The canola plant was developed through crossbreeding with the rapeseed plant and this, it seems, is where the confusion about toxins originates. One plant is harmful to humans; the other is not.
“Rapeseed oil contains very high levels of erucic acid, a compound that in large amounts can be toxic to humans. Canola oil, however, contains very low levels of erucic acid,” explains
Mayo Clinic dietitian Katherine Zeratsky.
Bottom line: Neither the canola plant, nor canola oil, contains toxins.
2. Canola oil is processed with dangerous chemicals.
The most common method for harvesting oil from the canola plant involves crushing its seeds and then extracting any last bits of remaining oil with hexane, a low-boiling solvent.
“Hexane has been used to extract oils from plant material since the 1930s, and there is no evidence to substantiate any risk or danger to consumer health when foods containing trace residual concentrations of hexane are ingested,” says Guy Crosby
, an adjunct professor of nutrition at the Harvard School of Public Health. (Interestingly, all of the top four vegetable oils — soybean, canola, palm and corn oil — are manufactured this same way.)

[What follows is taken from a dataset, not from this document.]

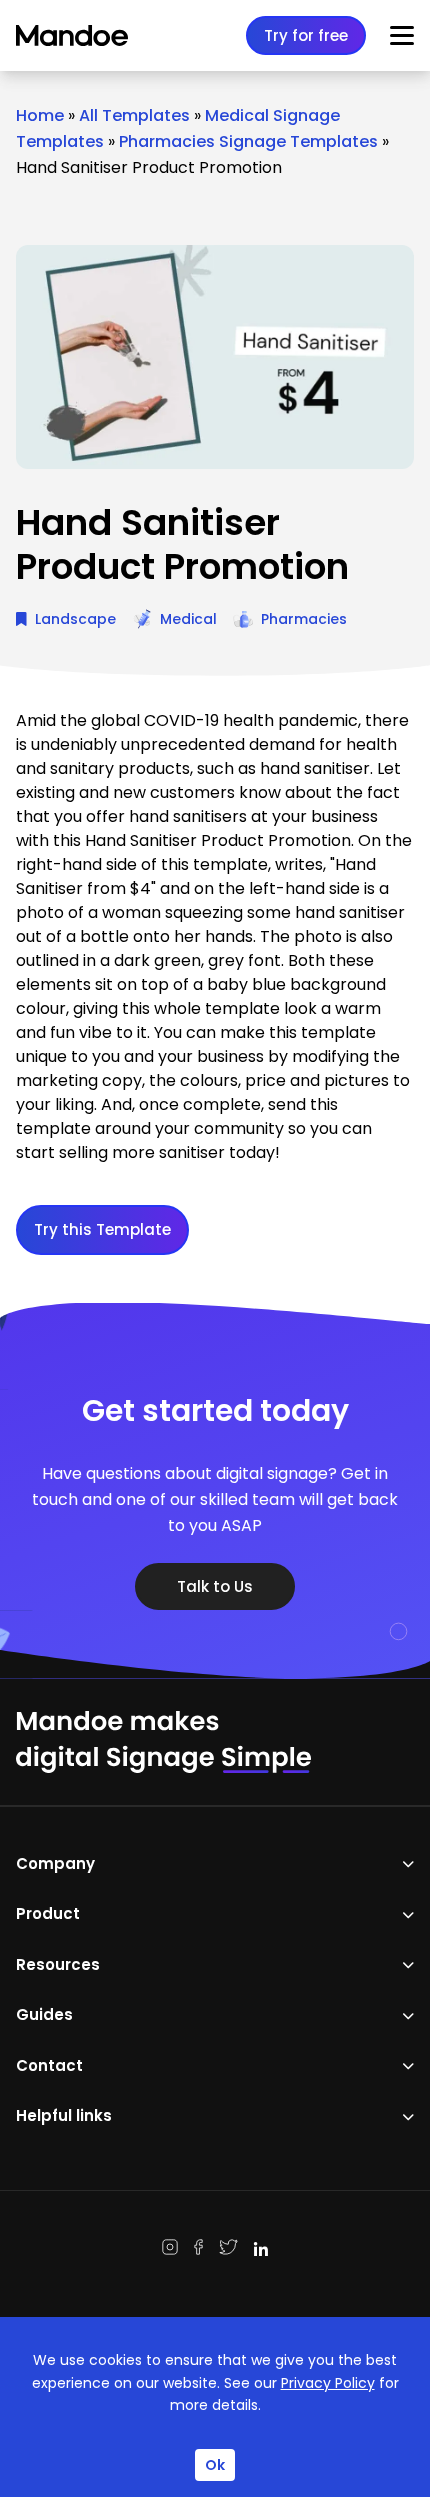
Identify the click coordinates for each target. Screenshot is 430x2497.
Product (48, 1913)
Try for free (306, 35)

However, there is an alternative extraction process that involves crushing the seeds without a solvent or heat, in effect cold-pressing them at a slow pace in order to let friction help extract the oil. These expeller-pressed oils
typically cost more and pack stronger flavors.
Bottom line: While scientists consider the trace levels of hexane that remain in canola oil after processing to be of little concern, it’s possible to purchase oils processed without solvents. Look for labels that say organic or expeller-pressed and expect to pay a little bit more.

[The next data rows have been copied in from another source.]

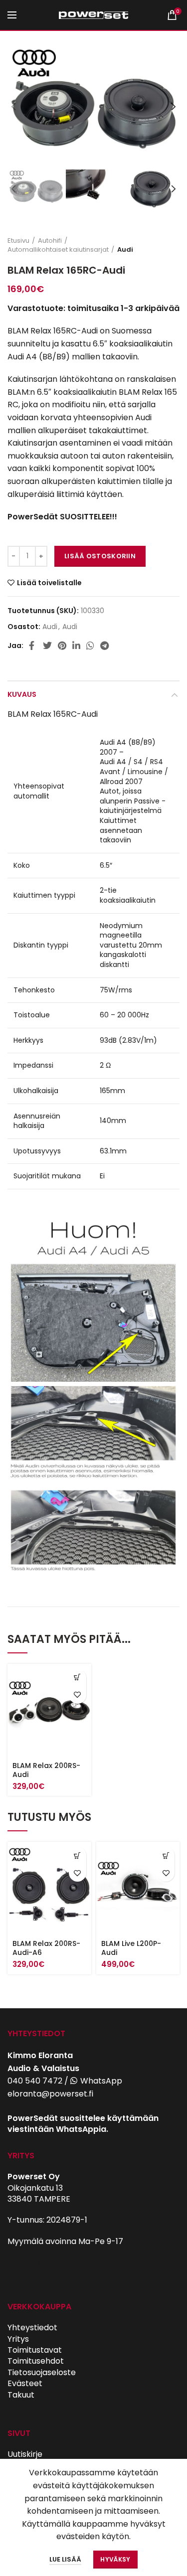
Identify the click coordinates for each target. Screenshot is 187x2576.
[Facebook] (33, 645)
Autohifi (50, 240)
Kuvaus (21, 694)
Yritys (18, 2339)
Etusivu (18, 240)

3. Canola oil is genetically modified.
Complicated. That’s the best word to illustrate the difficulties of untangling the pros and cons of genetically-modified food crops like canola, soy and corn, a discussion that is far too involved for this short article. Some scientists swear that GMOs are safe. Others express concerns that the continued use and creation of GMOs creates health problems like allergies and other unknowns.
If you’re not as familiar with the GMO controversy as you’d like to be, this Katie Couric video
sums it up nicely.
Bottom line: GMOs are part of the food supply. If you want to avoid them, choose organic canola oil. It’s illegal to use genetic engineering in the production of any organic food.
4. Canola oil contains harmful trans fats.
It is well established that both saturated fats and trans fats can raise levels of “bad” LDL cholesterol, the kind of fat that can clog arteries.
That’s why the American Heart Association recommends cooking with liquid fats — oils like olive, canola and safflower. Dr. Dean Ornish, famous for his plan for reversing heart disease, thinks canola oil is an even better choice than olive oil since it “results in lower LDL cholesterol levels.”
So then where do the trans fats come in? Well, that happens when canola oil is heated during processing. Heating converts teeny tiny amounts of the unsaturated fats, particularly the plant-based omega 3 fats like linolenic, to trans fats.
“Other vegetable oils, and even nut oils, have been found to contain levels of trans-fatty acids that are comparable to the levels in beef fat,” says Crosby.
Bottom line: The amounts of trans fat in canola oils are too minimal to cause harm.
So in the end, this litany of negative strikes against canola oil is mostly smoke and mirrors clouding the issue that this oil — organic or regular — is both a safe and good choice for cooking.